- Record extracts:
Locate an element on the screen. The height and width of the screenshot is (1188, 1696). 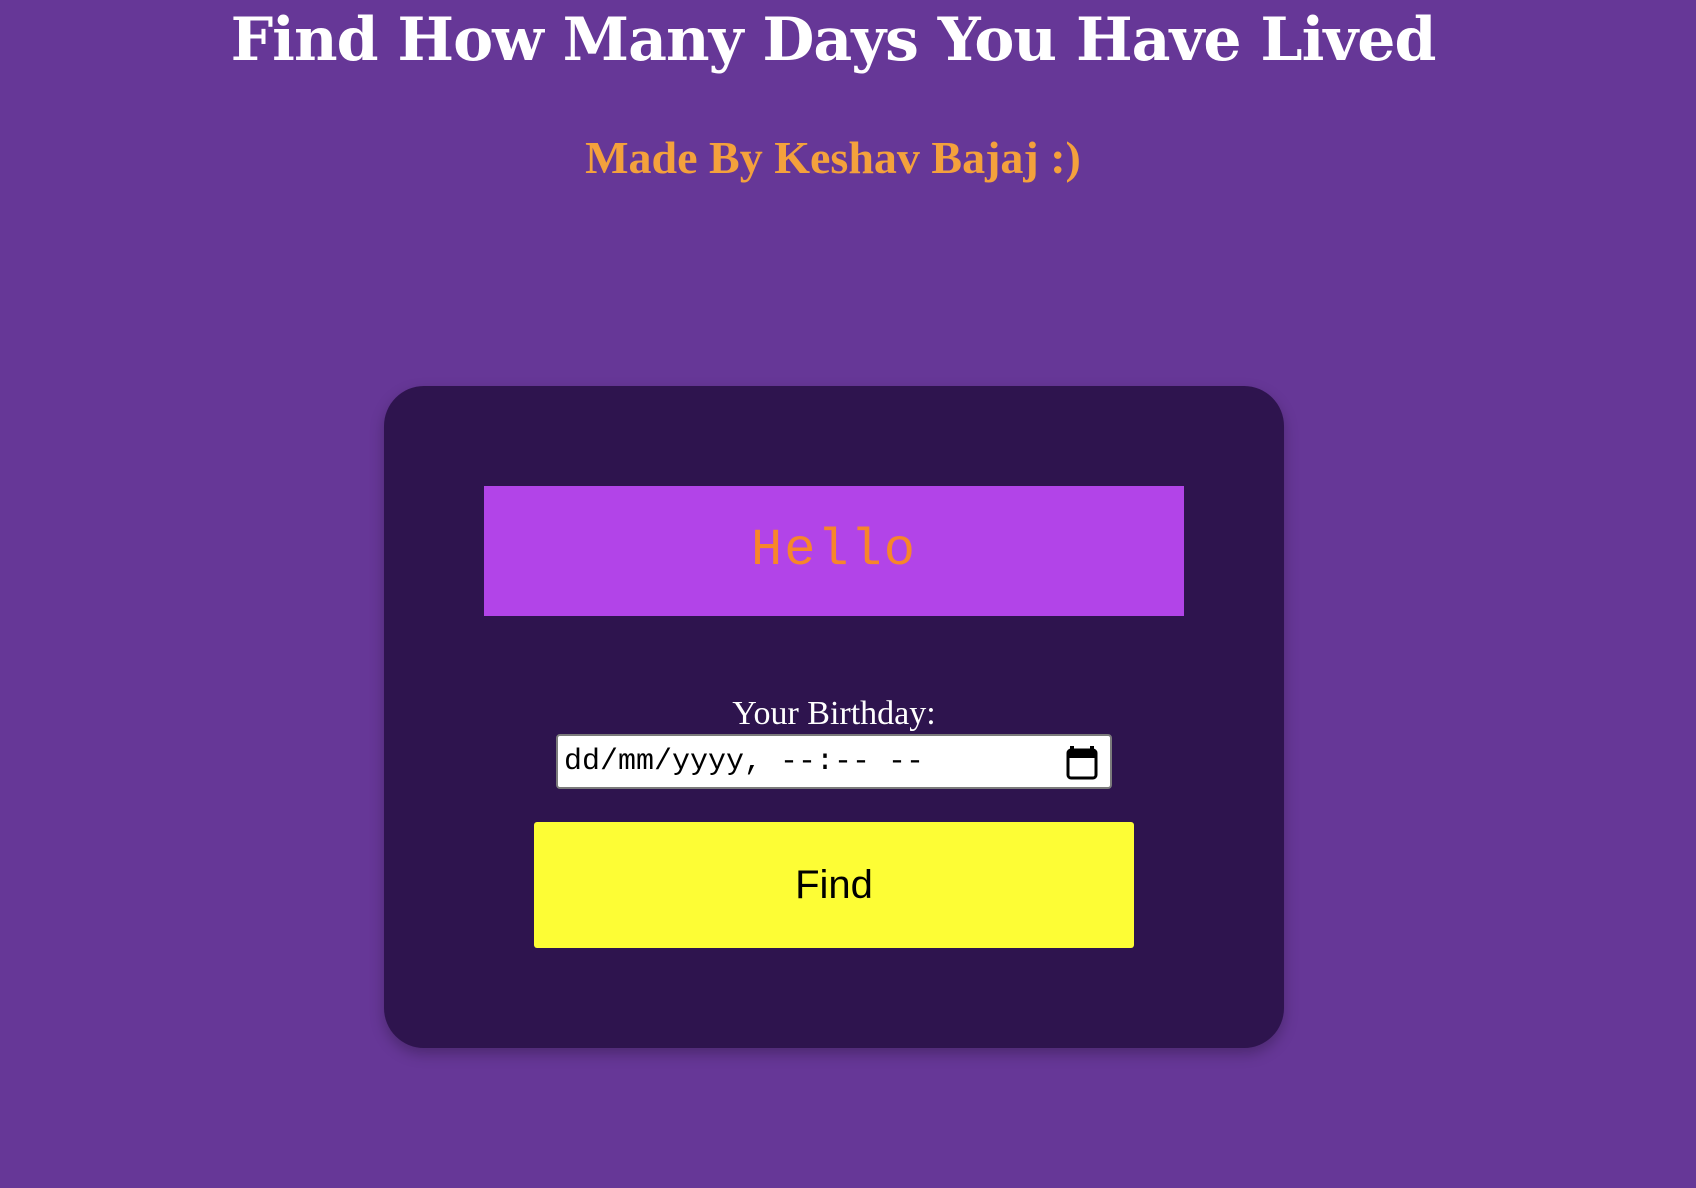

--

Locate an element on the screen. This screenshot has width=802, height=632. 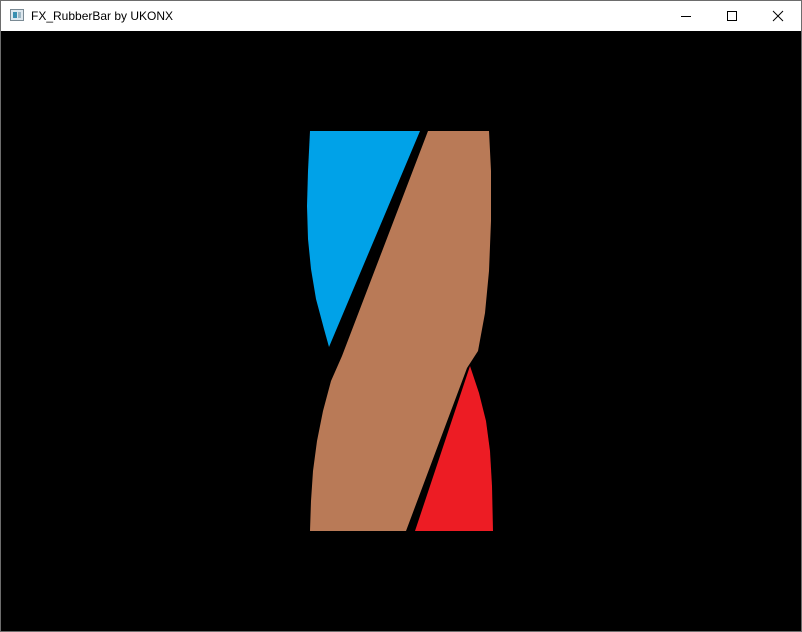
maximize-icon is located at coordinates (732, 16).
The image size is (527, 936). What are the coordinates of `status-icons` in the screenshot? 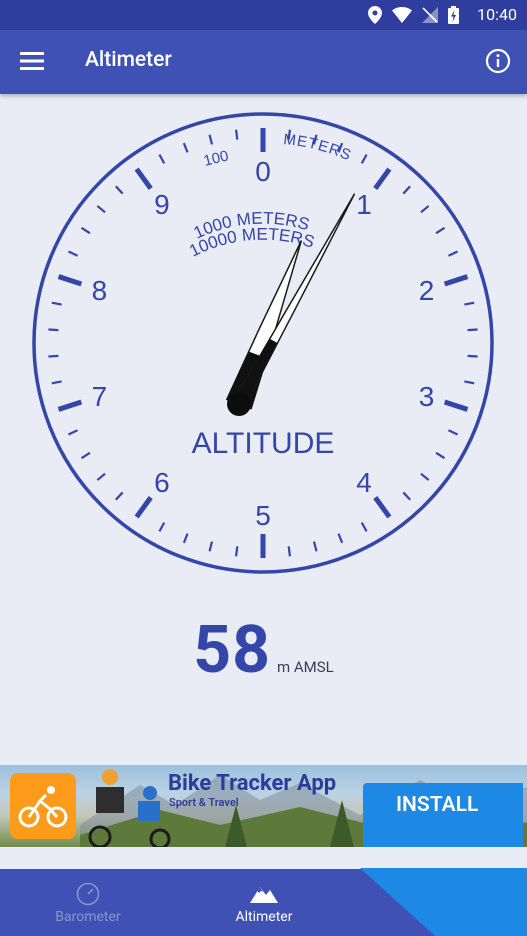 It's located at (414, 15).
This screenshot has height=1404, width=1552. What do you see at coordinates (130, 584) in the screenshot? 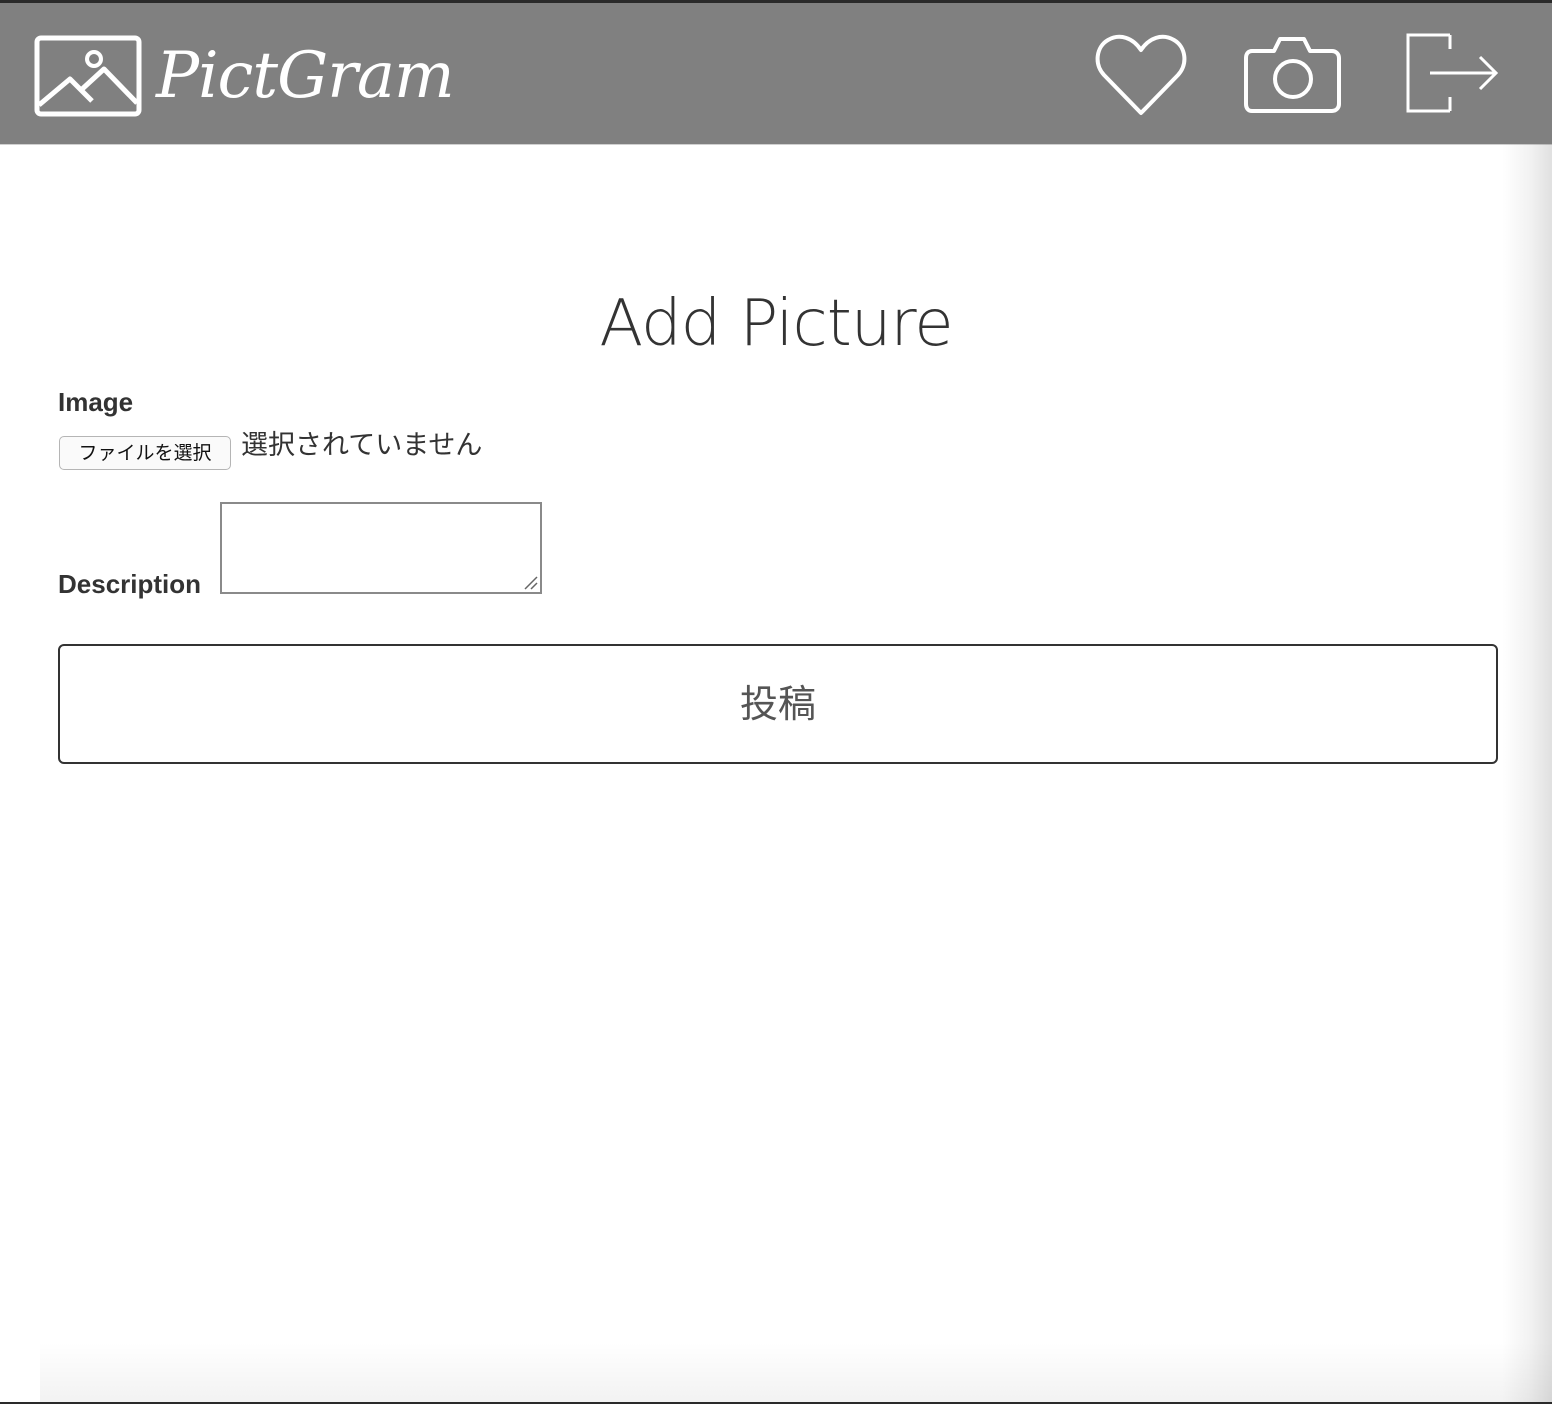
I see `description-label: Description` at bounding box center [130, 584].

* * *

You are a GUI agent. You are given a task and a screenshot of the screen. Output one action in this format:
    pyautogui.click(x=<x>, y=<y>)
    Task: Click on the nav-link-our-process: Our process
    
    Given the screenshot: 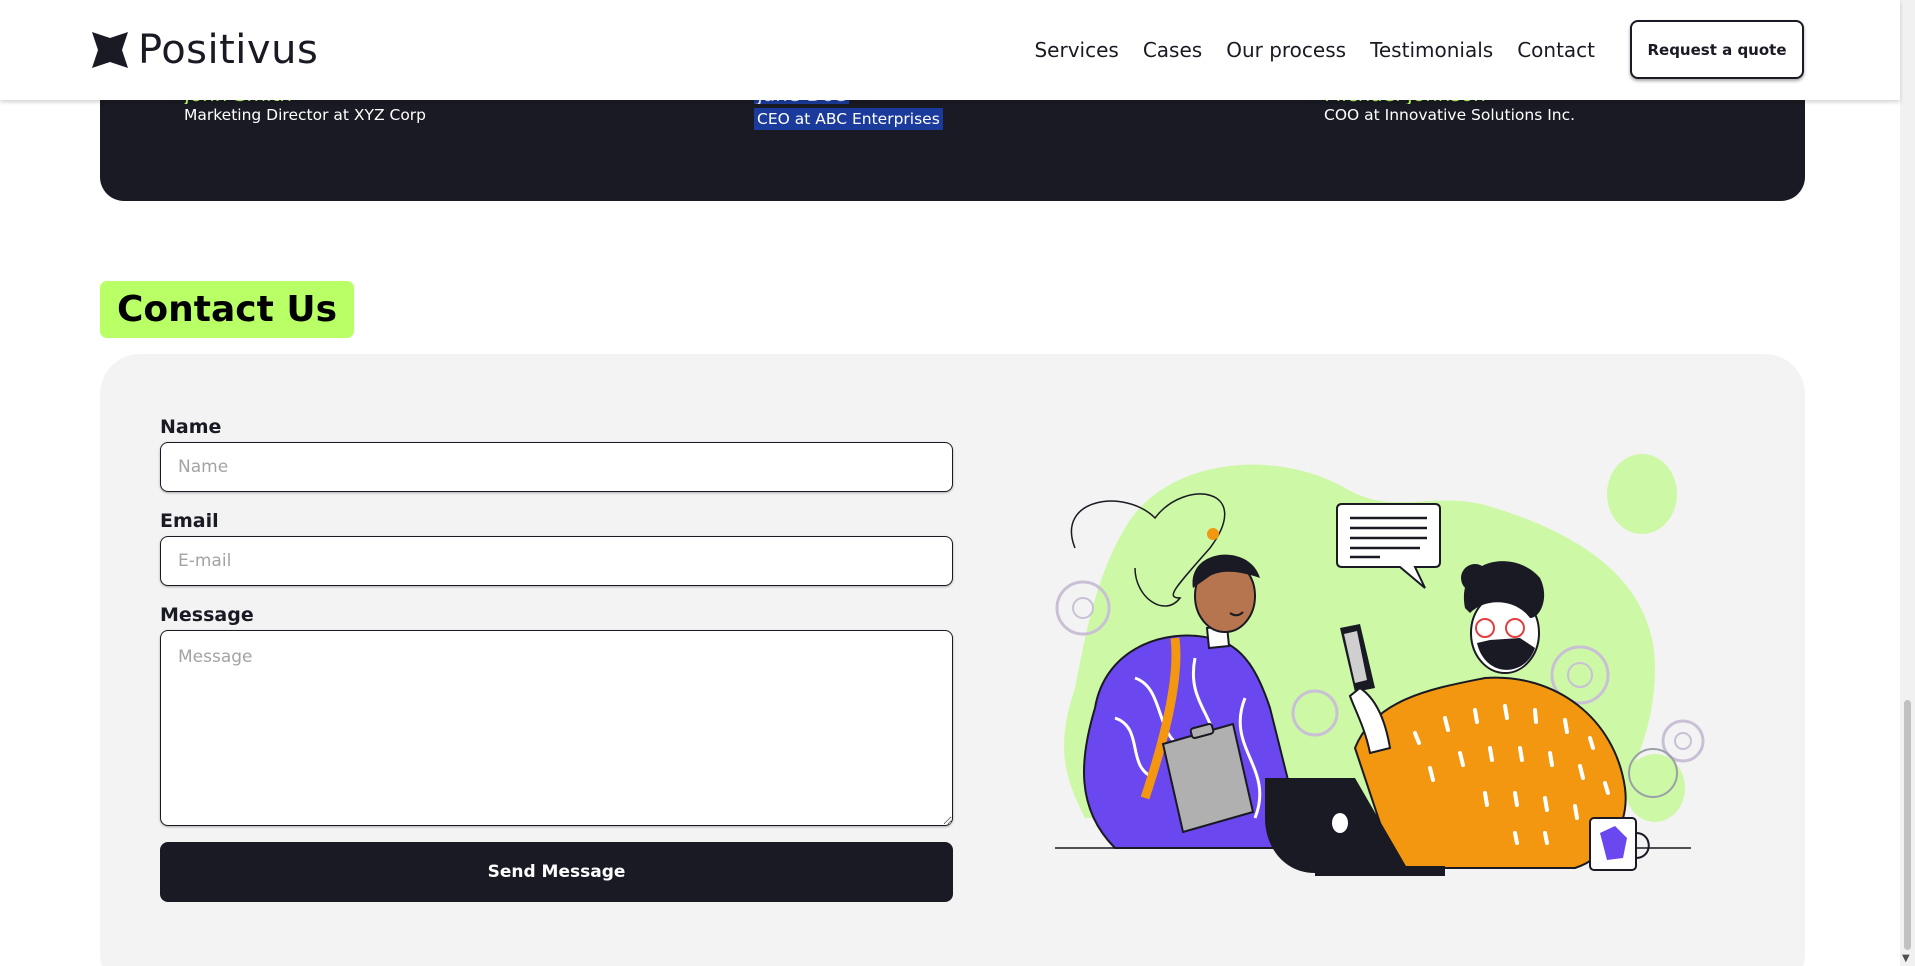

- To do: Copy the lines from the line with "This screenshot has height=1404, width=1552." to the line with "center [130, 584].", both included, and omit the pictures from your answer.

- Solution below:
This screenshot has height=1404, width=1552. What do you see at coordinates (130, 584) in the screenshot? 
I see `description-label: Description` at bounding box center [130, 584].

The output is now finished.